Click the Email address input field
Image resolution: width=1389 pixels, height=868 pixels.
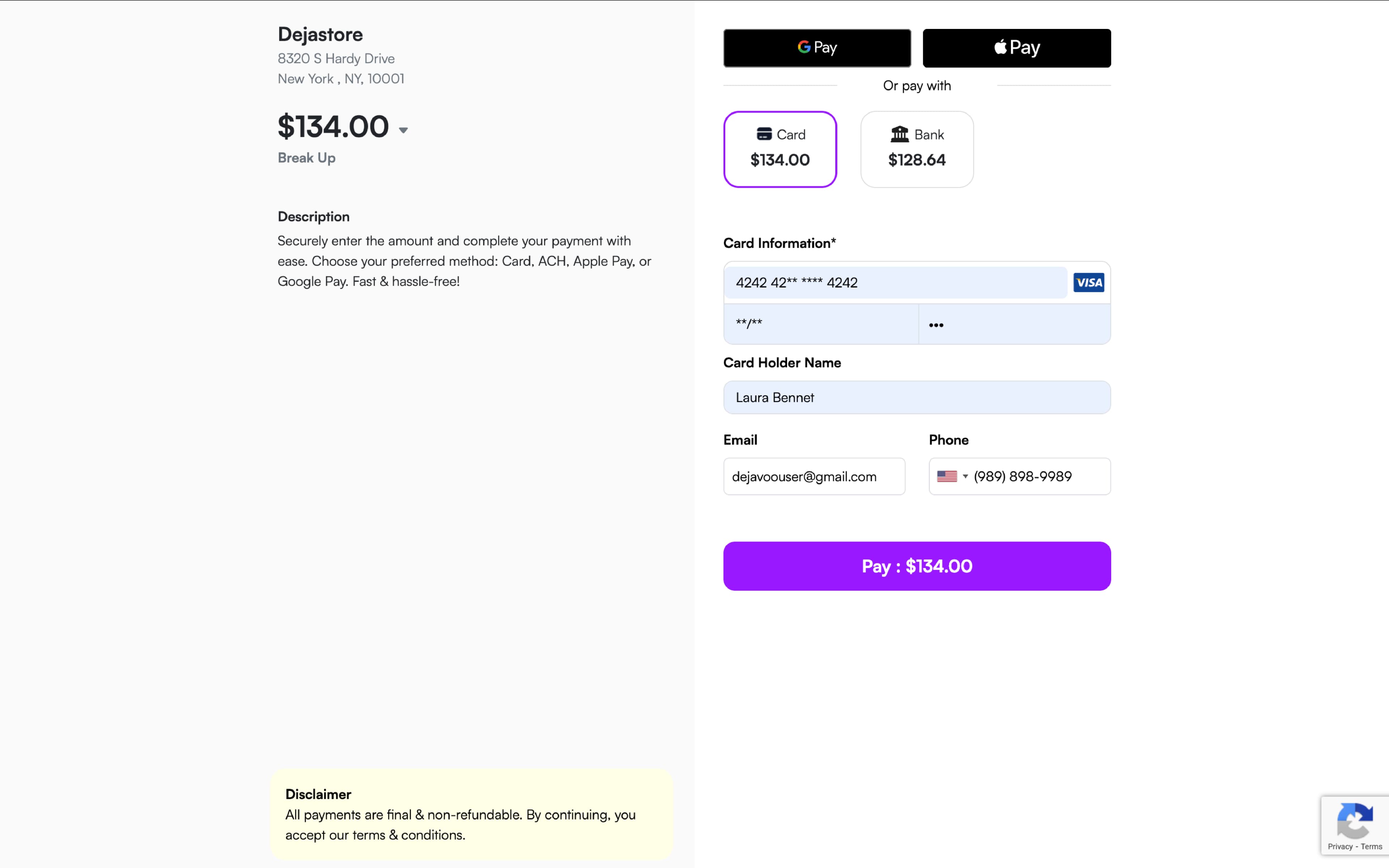[814, 476]
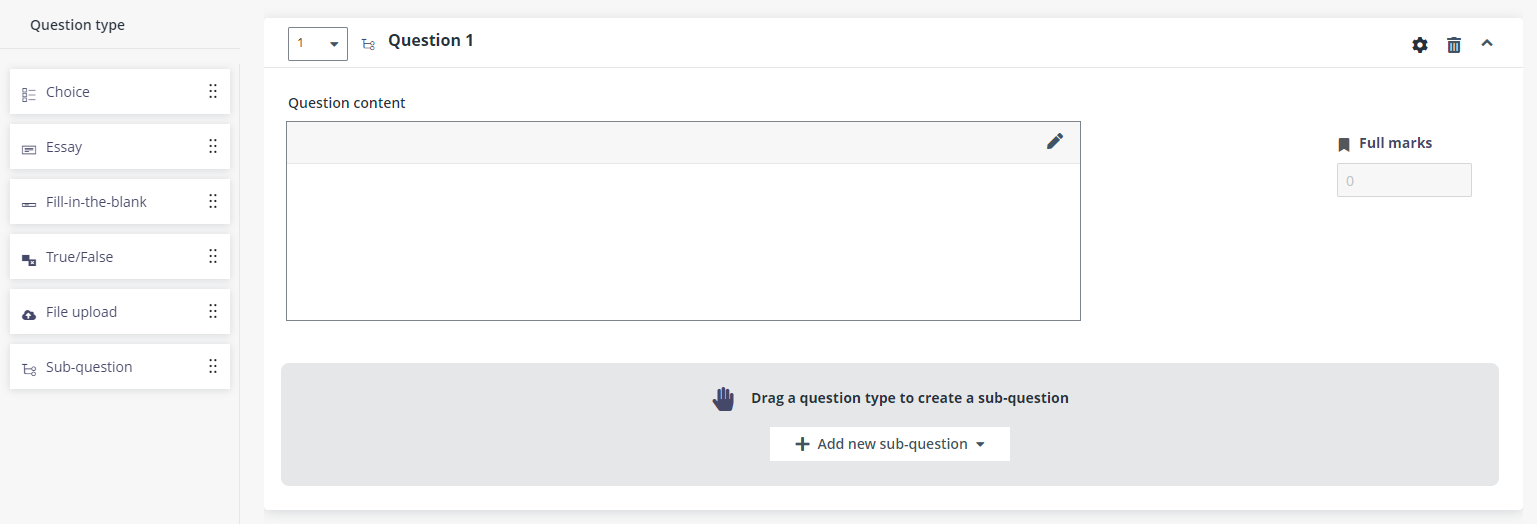Click the True/False question type icon
1537x524 pixels.
pyautogui.click(x=29, y=258)
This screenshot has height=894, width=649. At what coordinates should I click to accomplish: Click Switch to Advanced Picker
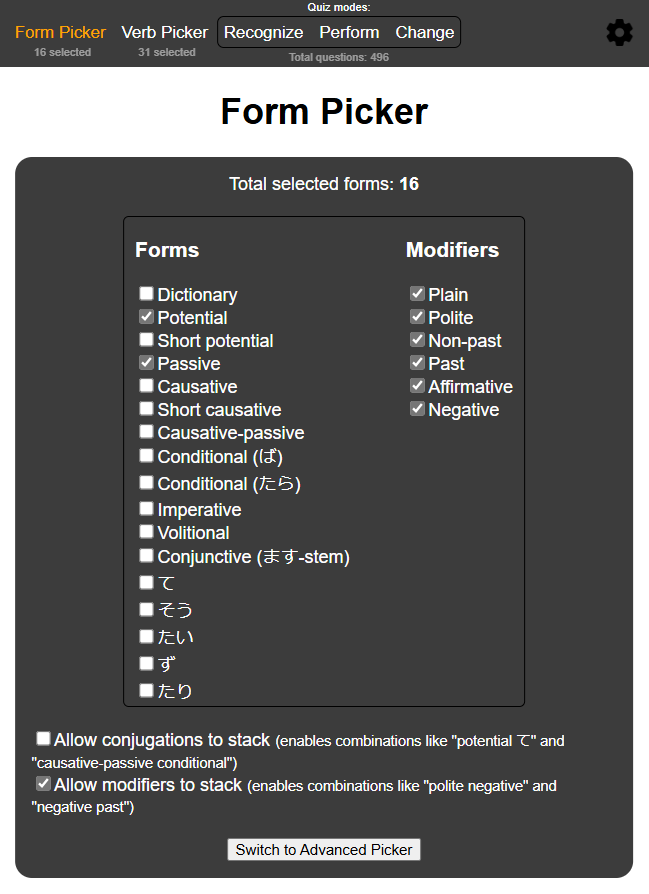pos(323,849)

□ □ □ □ □

- ACTIVITY
Repeat the records above verbatim. Include none of the pictures.

- COMPLETED TASK
Click the Email address input field
Image resolution: width=1389 pixels, height=868 pixels.
[814, 476]
Click the True/False question type icon
1537x524 pixels.
pyautogui.click(x=29, y=258)
This screenshot has height=894, width=649. At what coordinates should I click to accomplish: Click Switch to Advanced Picker
pos(323,849)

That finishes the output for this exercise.